I don't think the defederation was ever announced, it was more like a bug that was never fixed.

[-] xNIBx@kbin.social 5 points 1 year ago

The people that would abandon one platform to follow their favorite "high follower" poster are normies that never cared about what service they were using to begin with

Thats now how things work. Let's say that now you are following people from fediverse. Those people are motivated to post things, because someone needs to, because they want to grow the community, etc. Meta joins, then meta people post a trillion things(because they are a trillion people, some of which might even be paid by meta). Those initial fediverse people no longer post things because "they have already been posted".

Then you defederate meta. Congratulations, now you have 0 content and 0 content submitters. You will start to start from the beginning, from an even worse point than we are atm. You are now dead.

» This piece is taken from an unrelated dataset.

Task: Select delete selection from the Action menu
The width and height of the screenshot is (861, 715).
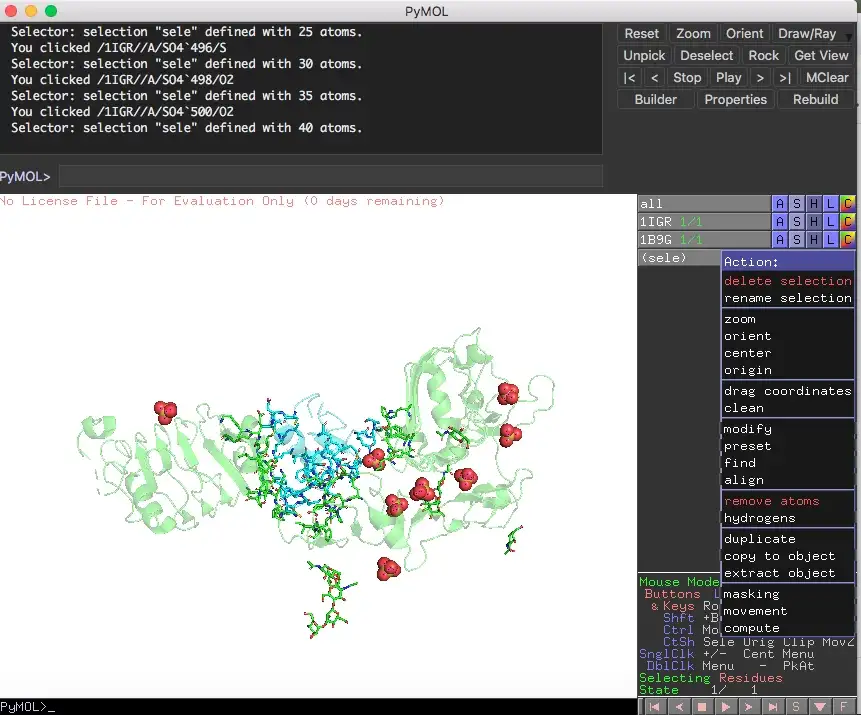Action: [788, 281]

Very few people are as ideologically driven as they think they are. Ultimately it is about quality of life. And maybe you can tolerate some junk because of your ideology but everyone has their limit. Content is king, not only for the "normies" but for everyone. What is the point of a fediverse that has nothing to interact with and noone to interact with you?

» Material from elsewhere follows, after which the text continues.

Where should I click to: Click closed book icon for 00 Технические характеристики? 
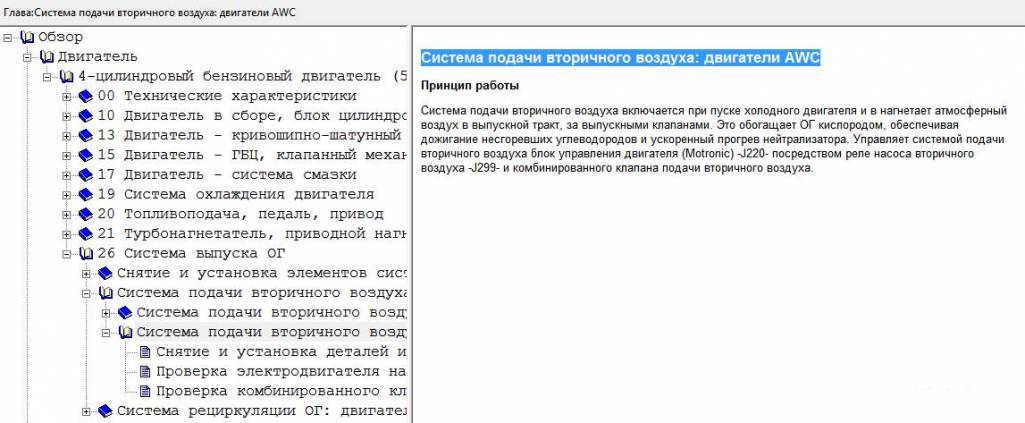tap(85, 96)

[-] wagesj45@kbin.social 1 points 1 year ago

Then the fediverse was only a temporary stopgap until Meta (or any other corporation) made a better product than Twitter. It was doomed from the start.

[-] xNIBx@kbin.social 7 points 1 year ago

Big companies can do whatever they want. But we are enabling them to do it easier if we federate with them. When i joined reddit 15? years ago, it wasnt that dissimilar to the fediverse. Of course it is even harder now to replicate the thunder in a bottle that reddit was and to scale but still.

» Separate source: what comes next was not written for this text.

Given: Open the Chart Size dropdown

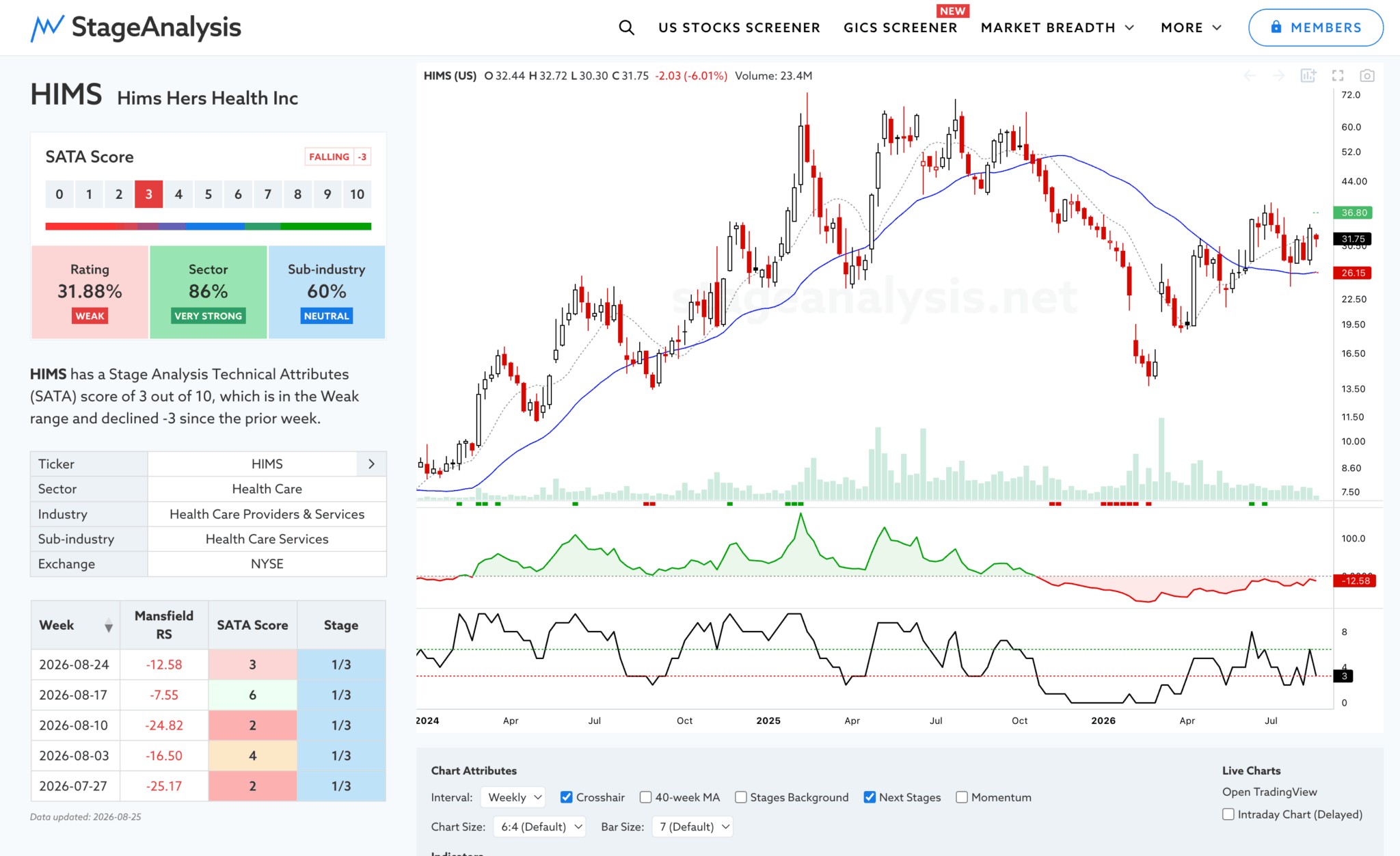Looking at the screenshot, I should pos(540,827).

[-] wagesj45@kbin.social 3 points 1 year ago

The culture may have been similar to fediverse culture, but the underlying structure was nowhere near similar. It was just as much a private site run by (benevolent) dictators.

[-] zalack@kbin.social 16 points 1 year ago

The thing is that this can happen even without active malice.

If the product owners or engineers decide "hey, we want to add this cool feature, but it's not supported by activity pub" the path of least resistance -- bypassing the long process of changing the activity pub spec and getting everyone else on board -- can be super tempting, and come from a place of wanting to make your product better.

Those ostensibly good intentions can lead to E/E/E without actively meaning to.

[-] danhakimi@kbin.social 6 points 1 year ago

You could argue that this is what happened to Jabber.

Although Facebook Messenger never made a good faith attempt to interoperate with Jabber in the first place.

[-] takeda@kbin.social 4 points 1 year ago

It was Google's GTalk not Facebook's Messenger.

Facebook never needed Jabber for their messenger.

[-] danhakimi@kbin.social 3 points 1 year ago

It was both, but Facebook Messenger was less widely known and was kind of janky. here's a source that explains part of what was going on.

https://webapps.stackexchange.com/questions/44482/can-you-send-messages-to-facebook-users-from-external-xmpp-servers

[-] takeda@kbin.social 1 points 1 year ago

Ah I see, so they never federated with XMPP. This would be comparable if they would take Mastodon server and build Threads from it, but never connected it to the Fediverse.

GTalk used Jabber to help bootstrap their I'm then stole part of Jabber's user base.

[-] christian@lemmy.ml 8 points 1 year ago

EEE was my first thought on seeing that threads would federate, so I felt a bit of relief when I looked at the op just now and saw that Rochko directly addressed this, then I read what he said and it doesn't seem like he addressed it at all.

[-] RandomStickman@kbin.social 6 points 1 year ago

Yeah, I don't find his answer on E/E/E comforting. However if nothing changes hopefully the niche that's already on Mastodon and kbin/Lemmy could survive regardless of Threads as I'm fairly happy with the state it is right now.

[-] takeda@kbin.social 8 points 1 year ago* (last edited 1 year ago)

Google effectively killed XMPP this way. During the time the federation was working the protocol essentially stood still, because they were afraid of breaking GTalk. Once GTalk gained enough momentum Google just pulled the plug.